══ INPUT ══

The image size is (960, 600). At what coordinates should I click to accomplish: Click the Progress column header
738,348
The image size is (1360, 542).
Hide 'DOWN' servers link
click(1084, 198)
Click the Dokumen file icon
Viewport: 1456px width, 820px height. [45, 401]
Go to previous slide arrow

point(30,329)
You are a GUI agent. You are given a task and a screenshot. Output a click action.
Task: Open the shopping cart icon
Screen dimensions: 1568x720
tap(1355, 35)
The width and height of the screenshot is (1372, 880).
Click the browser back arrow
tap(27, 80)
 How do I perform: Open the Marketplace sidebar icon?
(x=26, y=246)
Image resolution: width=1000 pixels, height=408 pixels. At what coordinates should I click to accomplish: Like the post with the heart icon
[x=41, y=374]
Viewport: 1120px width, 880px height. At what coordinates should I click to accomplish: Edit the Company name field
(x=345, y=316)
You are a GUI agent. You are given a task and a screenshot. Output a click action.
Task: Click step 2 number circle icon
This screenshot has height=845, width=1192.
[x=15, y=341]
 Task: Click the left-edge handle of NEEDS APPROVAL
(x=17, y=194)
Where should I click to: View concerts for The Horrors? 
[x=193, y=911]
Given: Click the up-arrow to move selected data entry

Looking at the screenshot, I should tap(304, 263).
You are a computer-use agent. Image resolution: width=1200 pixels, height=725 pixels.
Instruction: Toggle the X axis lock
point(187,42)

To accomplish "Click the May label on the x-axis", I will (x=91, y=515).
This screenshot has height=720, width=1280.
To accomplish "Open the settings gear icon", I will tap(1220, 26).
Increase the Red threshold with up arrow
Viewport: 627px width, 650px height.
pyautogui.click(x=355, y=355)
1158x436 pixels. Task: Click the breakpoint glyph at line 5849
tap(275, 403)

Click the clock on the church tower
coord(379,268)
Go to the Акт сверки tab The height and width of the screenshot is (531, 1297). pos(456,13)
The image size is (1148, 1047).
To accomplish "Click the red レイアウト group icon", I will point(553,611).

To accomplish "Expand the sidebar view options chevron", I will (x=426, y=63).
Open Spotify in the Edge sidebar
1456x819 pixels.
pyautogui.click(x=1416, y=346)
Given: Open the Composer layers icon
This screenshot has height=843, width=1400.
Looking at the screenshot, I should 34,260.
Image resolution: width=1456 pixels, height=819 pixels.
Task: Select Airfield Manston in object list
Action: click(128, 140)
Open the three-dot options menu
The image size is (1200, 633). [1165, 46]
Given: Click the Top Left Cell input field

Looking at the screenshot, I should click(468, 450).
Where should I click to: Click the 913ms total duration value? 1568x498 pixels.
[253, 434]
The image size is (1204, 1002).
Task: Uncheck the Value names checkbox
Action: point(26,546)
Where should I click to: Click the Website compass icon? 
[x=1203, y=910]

═══

> THE PROBLEM:
Put every line of the data above into a Markdown table with two columns, Row and Entry, numbering the rows in order and leaving out the blank lines.

> THE OUTPUT:
| Row | Entry |
|---|---|
| 1 | The image size is (960, 600). At what coordinates should I click to accomplish: Click the Progress column header |
| 2 | 738,348 |
| 3 | The image size is (1360, 542). |
| 4 | Hide 'DOWN' servers link |
| 5 | click(1084, 198) |
| 6 | Click the Dokumen file icon |
| 7 | Viewport: 1456px width, 820px height. [45, 401] |
| 8 | Go to previous slide arrow |
| 9 | point(30,329) |
| 10 | You are a GUI agent. You are given a task and a screenshot. Output a click action. |
| 11 | Task: Open the shopping cart icon |
| 12 | Screen dimensions: 1568x720 |
| 13 | tap(1355, 35) |
| 14 | The width and height of the screenshot is (1372, 880). |
| 15 | Click the browser back arrow |
| 16 | tap(27, 80) |
| 17 |  How do I perform: Open the Marketplace sidebar icon? |
| 18 | (x=26, y=246) |
| 19 | Image resolution: width=1000 pixels, height=408 pixels. At what coordinates should I click to accomplish: Like the post with the heart icon |
| 20 | [x=41, y=374] |
| 21 | Viewport: 1120px width, 880px height. At what coordinates should I click to accomplish: Edit the Company name field |
| 22 | (x=345, y=316) |
| 23 | You are a GUI agent. You are given a task and a screenshot. Output a click action. |
| 24 | Task: Click step 2 number circle icon |
| 25 | This screenshot has height=845, width=1192. |
| 26 | [x=15, y=341] |
| 27 |  Task: Click the left-edge handle of NEEDS APPROVAL |
| 28 | (x=17, y=194) |
| 29 | Where should I click to: View concerts for The Horrors?  |
| 30 | [x=193, y=911] |
| 31 | Given: Click the up-arrow to move selected data entry |
| 32 | Looking at the screenshot, I should tap(304, 263). |
| 33 | You are a computer-use agent. Image resolution: width=1200 pixels, height=725 pixels. |
| 34 | Instruction: Toggle the X axis lock |
| 35 | point(187,42) |
| 36 | To accomplish "Click the May label on the x-axis", I will (x=91, y=515). |
| 37 | This screenshot has height=720, width=1280. |
| 38 | To accomplish "Open the settings gear icon", I will tap(1220, 26). |
| 39 | Increase the Red threshold with up arrow |
| 40 | Viewport: 627px width, 650px height. |
| 41 | pyautogui.click(x=355, y=355) |
| 42 | 1158x436 pixels. Task: Click the breakpoint glyph at line 5849 |
| 43 | tap(275, 403) |
| 44 | Click the clock on the church tower |
| 45 | coord(379,268) |
| 46 | Go to the Акт сверки tab The height and width of the screenshot is (531, 1297). pos(456,13) |
| 47 | The image size is (1148, 1047). |
| 48 | To accomplish "Click the red レイアウト group icon", I will point(553,611). |
| 49 | To accomplish "Expand the sidebar view options chevron", I will (x=426, y=63). |
| 50 | Open Spotify in the Edge sidebar |
| 51 | 1456x819 pixels. |
| 52 | pyautogui.click(x=1416, y=346) |
| 53 | Given: Open the Composer layers icon |
| 54 | This screenshot has height=843, width=1400. |
| 55 | Looking at the screenshot, I should 34,260. |
| 56 | Image resolution: width=1456 pixels, height=819 pixels. |
| 57 | Task: Select Airfield Manston in object list |
| 58 | Action: click(128, 140) |
| 59 | Open the three-dot options menu |
| 60 | The image size is (1200, 633). [1165, 46] |
| 61 | Given: Click the Top Left Cell input field |
| 62 | Looking at the screenshot, I should click(468, 450). |
| 63 | Where should I click to: Click the 913ms total duration value? 1568x498 pixels. |
| 64 | [253, 434] |
| 65 | The image size is (1204, 1002). |
| 66 | Task: Uncheck the Value names checkbox |
| 67 | Action: point(26,546) |
| 68 | Where should I click to: Click the Website compass icon?  |
| 69 | [x=1203, y=910] |